▸ Text segment:
+++

B15 and "handles pretty good stock" should not be in the same sentence, at least when talking about a GXE or lower model. 

There is soooooooooo much body roll in these cars it's not even funny. And the understeer...


----------



## sentrapower93 (May 11, 2002)

This thread is about how a b13 handles so i don't wanna thread jack. That being said my 06 1.8 SE comes with 16" wheels/tires i know the firestones aint the best tires, but i like the way my car handles.


----------



## PDX_SER (Jul 19, 2005)

sentrapower93 said:


> This thread is about how a b13 handles so i don't wanna thread jack. That being said my 06 1.8 SE comes with 16" wheels/tires i know the firestones aint the best tires, but i like the way my car handles.


B13 se-r's can be on rails if you get a good setup, they've done great at autocross many times


----------



## b13pnoysentra (Mar 30, 2005)

I also have to add that the B13's turning circles are one of the tightest. The steering is also very soft and easy compared to some sport compacts such as my friend's rsx-s. This great handling saved my life and my car today. Some lady in a jeep cherokee decided to switch lanes without looking at her blind-spot. I had to brake really hard so that I wouldn't get hit and I was able to turn quickly to the left side gutter of the two lane street. If the car was wider and didn't turn that quick, I doubt I would be relieved about the outcome of the incident. Thanks to the compact size and great handling of the sentra


----------



## cdipier2 (Nov 26, 2005)

jharris1 said:


> The B13, no matter what the model (besides most likely the SE-R) was designed for comfort. The spring rates on all the models is about 110 lb*in. SE-Rs get slightly stiffer struts and thicker stabilizer bars. The ride is plush and actually feels pretty good for an economy car that's over 12 years old. But don't expect to be ripping off corners with it.
> 
> I have the Hyperco/AGX setup on my car, and this thing is a vast improvement in terms of handling. The suspension is much firmer, but not as harsh as one might expect from a 200% increase in firmness. This suspension was a plus for me because the stock ride would blow around a lot on the highway, especially on windy days or in the wind tunnel of a truck. The Hypercos/AGX really help the car stay planted.


what are Hyperco/AGX ? it makes me nervous when my car is all over the place on the highway.


----------



## pete? (Jul 6, 2004)

i only have k-sport suspension as of right now. i havnt had any good tires on yet (crap all seasons from walmart and now snows) and my steering rack has become super sloppy and i will be replacing everything in the steering system in a few weeks.

then i will be putting yokohama es 100's on my b14 wheels, then a RSTB, front LCA brace from whiteline, fender braces from an sr forum vender along with his 4 point harness bar, then some chassis foaming. after i do all of this chassis stiffening i think my car will be like a bloody squerl on crack drinking a red bull.


----------

+++

▸ Recorded information:
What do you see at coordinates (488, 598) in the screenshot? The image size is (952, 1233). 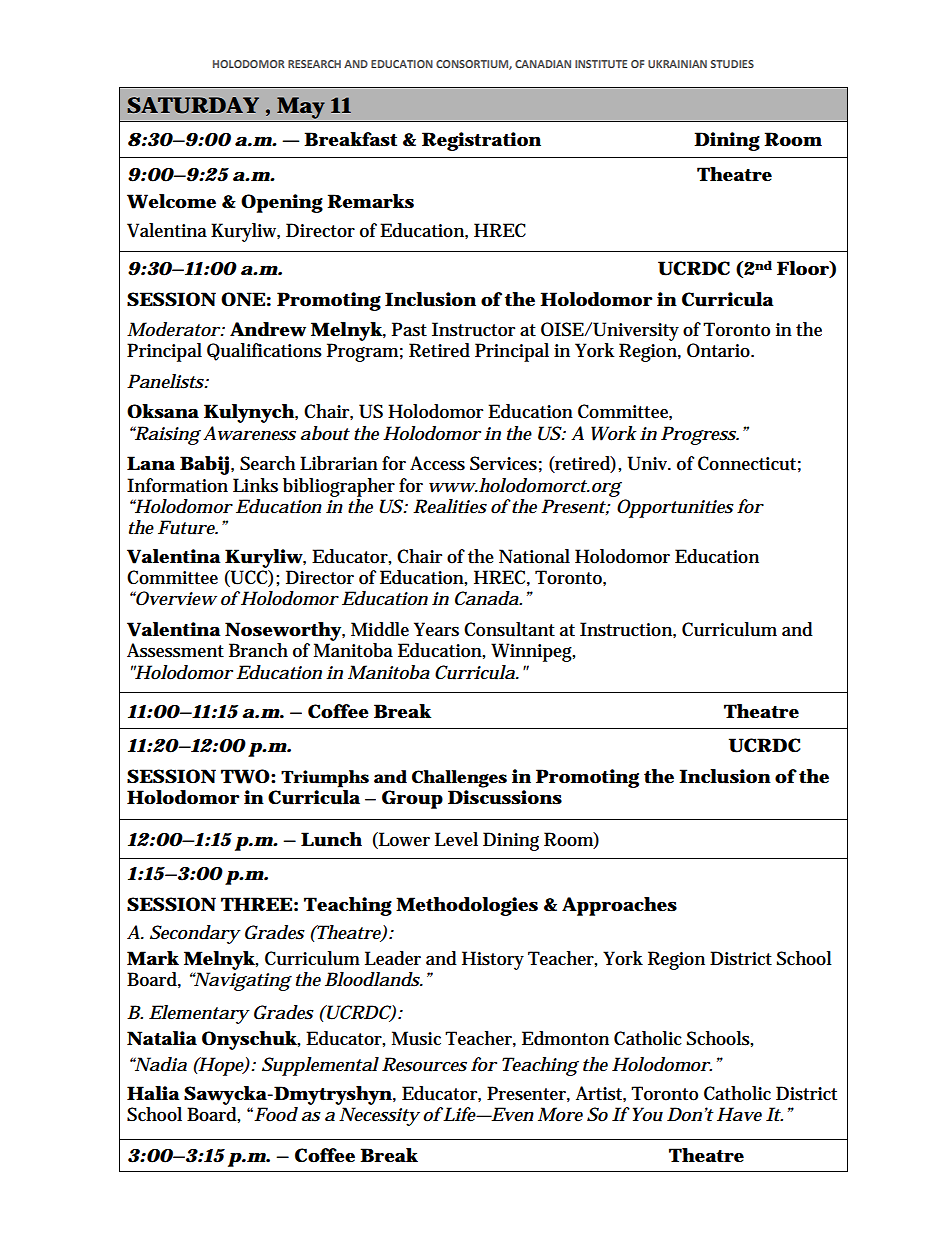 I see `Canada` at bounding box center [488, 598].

+++

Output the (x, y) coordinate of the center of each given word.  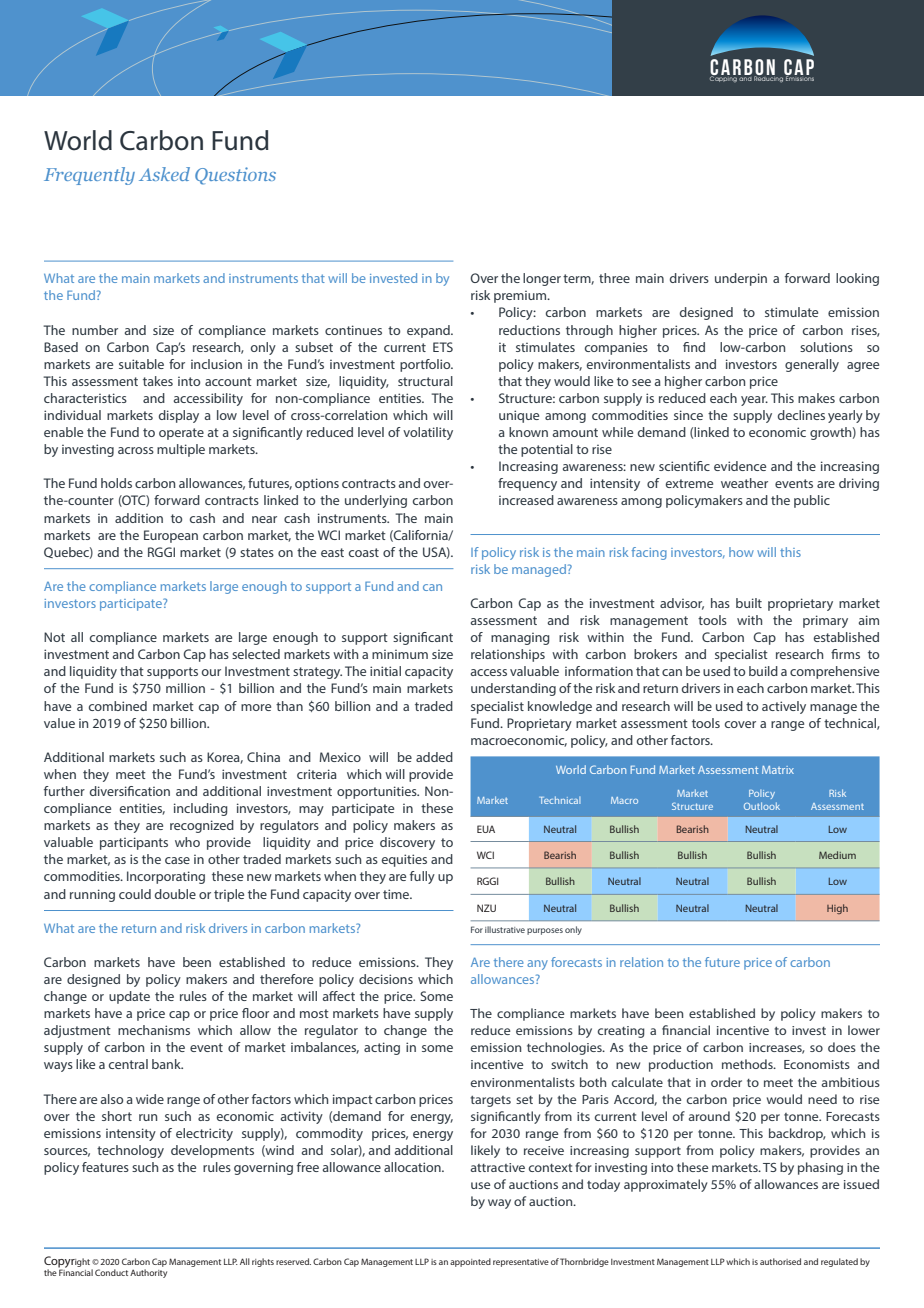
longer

+++

▸ Work to complete:
1. Decide whether each statement agrees with the forum thread above. Answer yes or no for each, and quote the words from the thread that settle it.
(a) According to the quoted post, SE-Rs have thicker stabilizer bars than the other B13 models.
(b) The poster with the 06 1.8 SE says the car came with 15-inch wheels.
(c) b13pnoysentra describes the B13's steering as heavier than the steering in a friend's rsx-s.
2. Retype the stretch of the forum thread from "## cdipier2 (Nov" through "on the highway.".

▸ Solved problems:
1.
(a) Yes: "SE-Rs get slightly stiffer struts and thicker stabilizer bars."
(b) No: "my 06 1.8 SE comes with 16" wheels/tires"
(c) No: "The steering is also very soft and easy compared to some sport compacts such as my friend's rsx-s."

2.
## cdipier2 (Nov 26, 2005)

jharris1 said:


> The B13, no matter what the model (besides most likely the SE-R) was designed for comfort. The spring rates on all the models is about 110 lb*in. SE-Rs get slightly stiffer struts and thicker stabilizer bars. The ride is plush and actually feels pretty good for an economy car that's over 12 years old. But don't expect to be ripping off corners with it.
> 
> I have the Hyperco/AGX setup on my car, and this thing is a vast improvement in terms of handling. The suspension is much firmer, but not as harsh as one might expect from a 200% increase in firmness. This suspension was a plus for me because the stock ride would blow around a lot on the highway, especially on windy days or in the wind tunnel of a truck. The Hypercos/AGX really help the car stay planted.


what are Hyperco/AGX ? it makes me nervous when my car is all over the place on the highway.